Category Archives: Stories Stories and Images

Pegada Drum Method

Drum cover

Book Name: Pegada Drum Method
Author: Claudio Reis

Claudio, a Brazilian drummer born in 1974, started teaching drums when he was 19 years old. A few years later he started working on the idea of combining everything he had learned into a single book that would help teachers and students during lessons and home practice.

Today, Pegada Drum Method is composed of four 50-page books named Fundamentals, Intermediate I, Intermediate II and Advanced.

More about the history of Pegada Drum Method at the end of this article.


So, what’s in the books?

The massive and powerful content of Pegada was carefully organised in the four books in order to create a better learning experience for the students.


All 40 Essential Rudiments – defined by the Percussive Arts Society – are spread in the books.
The most useful rudiments are in the Fundamentals book. At the end of each book you find Rudiment Application sections, which are exercises involving rudiments previously learned.

Coordination Exercises and Limb Independence

Described as Fundamental Exercises in the beginning, they consist of variations played on the hi-hat, snare drum and bass drum that prepare the student for what comes next, be it grooves or fills. At the intermediate level, Limb Independence exercises help open up a series of possibilities.

Stick Control and Technique

Drumming technique can’t normally be learned from a book, so the stick control exercises are a guide to teachers and students. Teachers show the students how to play stick control exercises based on what rudiment is being applied and what pace the exercise is being played.

Drum Beats

Many of the 100+ grooves you find in Pegada books are related to their respective song names.

Variations of rock, pop, funk, disco, indie, hip hop, blues, soul, reggae, metal, jazz, Latin and fusion grooves are carefully organised in their many forms: quarter, eight and sixteenth hi-hat beats; sixteenth snare or bass beats; hi-hat triplets, and so on.


From basic fills, through snare exercises later transformed in fills, to more complex snare, toms and bass drum variations, students will learn how to incorporate flam, drags, fast doubles and other rudiments to their new fills. The fills content of Pegada end with rhythmic patterns transformed into very exciting variations.

Song List

The first two Pegada books include lists of suggested songs. Those are songs that students asked and were capable of playing at certain stages of their course. They are all at least relatively famous hits, and were carefully listed in an order that makes it possible to progress from basic to advanced grooves, fills, techniques and speed.

It’s always important to remind the students that “basic” or “advanced” is not always related to what, or how much you know, but also to how you play.

Multiplying Instructions

Maybe you have asked yourself how someone can put all this content in only about 200 pages.

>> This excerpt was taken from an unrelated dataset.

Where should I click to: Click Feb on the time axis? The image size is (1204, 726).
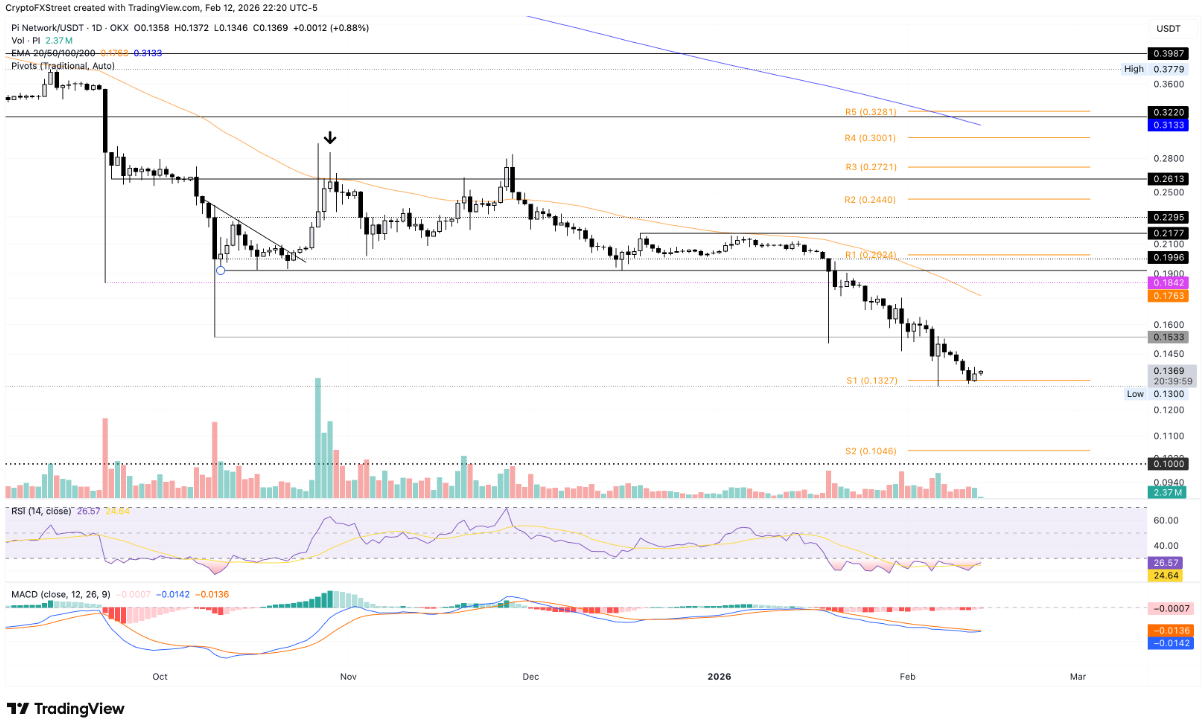pos(907,677)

One of the most interesting features of Pegada Drum Method is the short paragraphs of instructions on how to multiply almost all previously learned content. Those simple notes will guide teachers and students on a journey of how to transform basic pop/rock drum beats into shuffle/blues, reggae, incremented funky grooves and complex exercises on how to use cymbals, hi-hat foot, double kick and percussion accessories creatively.

Music Genres

The many different styles of music are also explained in Pegada in simple paragraphs, therefore easily multiplying previous learned grooves. The clearest example is how easy it is to transform a simple rock beat into a blues beat.
Jazz, Latin and Brazilian rhythms are different tough. They have their own exclusive pages.

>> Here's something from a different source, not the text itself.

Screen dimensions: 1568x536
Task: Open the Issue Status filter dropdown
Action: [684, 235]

History of Pegada Drum Method – where did it all come from?

Claudio had private lessons for many years in Sao Paulo (the cultural capital of Brazil). If samba is the only thing that comes to mind when you think of Brazilian music then you need to know that the rock and funk scenes are huge in Brazil. Some Brazilian drummers that are world famous in rock music are, for example: Igor Cavalera (Sepultura, Cavalera Consipiracy), Aquiles Priester, Eloy Casagrande (Sepultura), and Ricardo Confessori (Angra).

Claudio also learned from videos or books written by Carmine Appice (who literally wrote the book on rock drumming, and influenced John Bonham); Joe Morello, Gary Chafee (former teacher of some big names), Duda Neves (a Brazilian rhythms master), Kiko Freitas, and some other less famous but awesome drummers.

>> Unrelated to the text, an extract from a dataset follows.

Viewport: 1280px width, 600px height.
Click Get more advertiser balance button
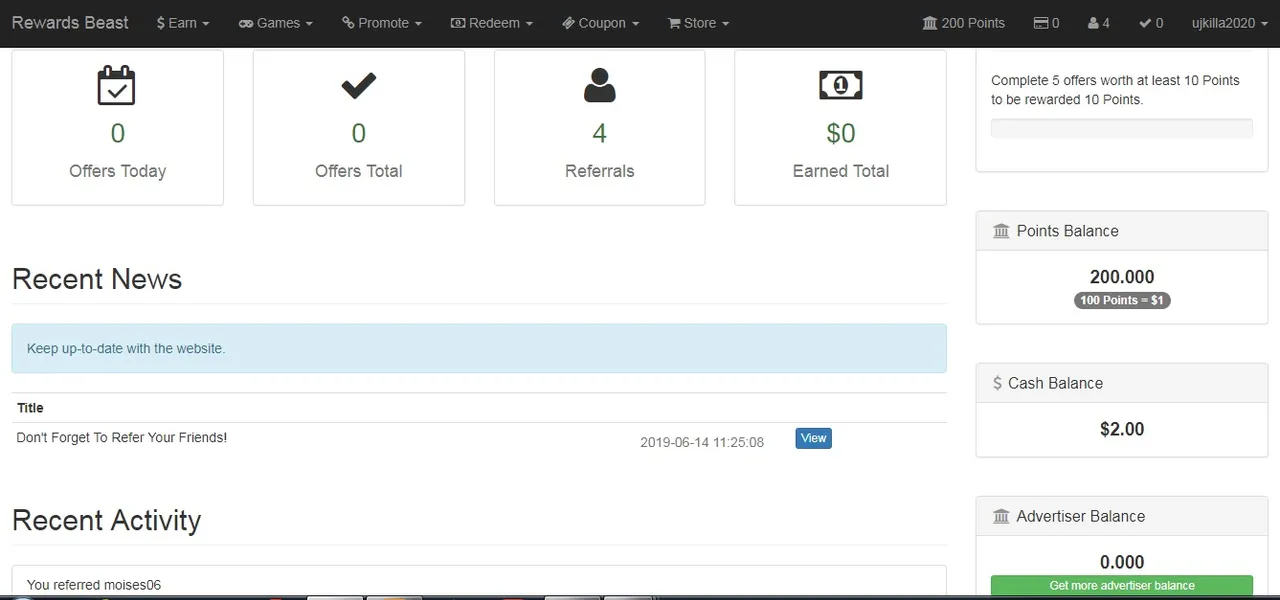[x=1122, y=586]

At the end of about a decade, content from books, DVDs, notes and videos were already organised in a way that Claudio could wisely study all material he had accumulated.

That’s how Pegada Drum Method was born. With the use of some specific computer software Claudio rewrote everything, beat by beat, fill by fill, exercise by exercise, and by the end of 2015 hundreds of his students had already benefited from Pegada.



Almost every year a new edition is released, although since 2016’s edition 7 not much changed in the first two books; and basically only new content is added to the more advanced ones.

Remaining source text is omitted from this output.